[Records for this exercise — start]
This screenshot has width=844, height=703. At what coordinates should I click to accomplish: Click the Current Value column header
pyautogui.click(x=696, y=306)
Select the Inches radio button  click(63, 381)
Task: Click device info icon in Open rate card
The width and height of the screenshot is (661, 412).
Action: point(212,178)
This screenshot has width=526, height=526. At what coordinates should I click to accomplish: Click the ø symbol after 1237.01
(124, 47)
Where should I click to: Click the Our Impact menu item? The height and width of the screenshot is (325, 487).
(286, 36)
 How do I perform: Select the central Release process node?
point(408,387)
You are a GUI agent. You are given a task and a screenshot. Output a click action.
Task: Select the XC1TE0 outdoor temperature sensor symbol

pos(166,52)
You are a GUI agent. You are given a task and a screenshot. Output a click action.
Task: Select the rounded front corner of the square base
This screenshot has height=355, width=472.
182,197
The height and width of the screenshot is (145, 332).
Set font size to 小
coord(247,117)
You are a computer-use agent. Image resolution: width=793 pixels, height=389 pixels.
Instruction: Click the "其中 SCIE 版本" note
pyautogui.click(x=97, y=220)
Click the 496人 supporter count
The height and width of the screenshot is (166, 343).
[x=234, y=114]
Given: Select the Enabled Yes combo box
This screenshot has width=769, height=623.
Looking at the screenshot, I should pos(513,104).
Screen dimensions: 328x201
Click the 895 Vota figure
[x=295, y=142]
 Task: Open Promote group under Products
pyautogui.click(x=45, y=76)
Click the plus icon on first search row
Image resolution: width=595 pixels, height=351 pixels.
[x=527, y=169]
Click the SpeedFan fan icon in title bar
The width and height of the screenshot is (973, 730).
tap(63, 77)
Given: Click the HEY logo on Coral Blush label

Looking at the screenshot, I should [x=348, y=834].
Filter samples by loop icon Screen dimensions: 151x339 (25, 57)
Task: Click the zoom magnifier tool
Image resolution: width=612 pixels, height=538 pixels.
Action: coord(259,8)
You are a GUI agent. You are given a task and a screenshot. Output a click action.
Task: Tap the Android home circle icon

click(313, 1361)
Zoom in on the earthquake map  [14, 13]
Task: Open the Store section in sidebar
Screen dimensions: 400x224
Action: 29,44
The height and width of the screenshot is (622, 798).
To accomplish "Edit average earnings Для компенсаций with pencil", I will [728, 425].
[Records for this exercise — finish]
Directions for this task: Retype the entries above exactly, but only from the line containing "You are a computer-use" through the line containing "The height and width of the screenshot is (622, 798).", both included.

Result of this exercise:
You are a computer-use agent. Image resolution: width=793 pixels, height=389 pixels.
Instruction: Click the "其中 SCIE 版本" note
pyautogui.click(x=97, y=220)
Click the 496人 supporter count
The height and width of the screenshot is (166, 343).
[x=234, y=114]
Given: Select the Enabled Yes combo box
This screenshot has width=769, height=623.
Looking at the screenshot, I should pos(513,104).
Screen dimensions: 328x201
Click the 895 Vota figure
[x=295, y=142]
 Task: Open Promote group under Products
pyautogui.click(x=45, y=76)
Click the plus icon on first search row
Image resolution: width=595 pixels, height=351 pixels.
[x=527, y=169]
Click the SpeedFan fan icon in title bar
The width and height of the screenshot is (973, 730).
tap(63, 77)
Given: Click the HEY logo on Coral Blush label

Looking at the screenshot, I should [x=348, y=834].
Filter samples by loop icon Screen dimensions: 151x339 (25, 57)
Task: Click the zoom magnifier tool
Image resolution: width=612 pixels, height=538 pixels.
Action: coord(259,8)
You are a GUI agent. You are given a task and a screenshot. Output a click action.
Task: Tap the Android home circle icon

click(313, 1361)
Zoom in on the earthquake map  [14, 13]
Task: Open the Store section in sidebar
Screen dimensions: 400x224
Action: 29,44
The height and width of the screenshot is (622, 798).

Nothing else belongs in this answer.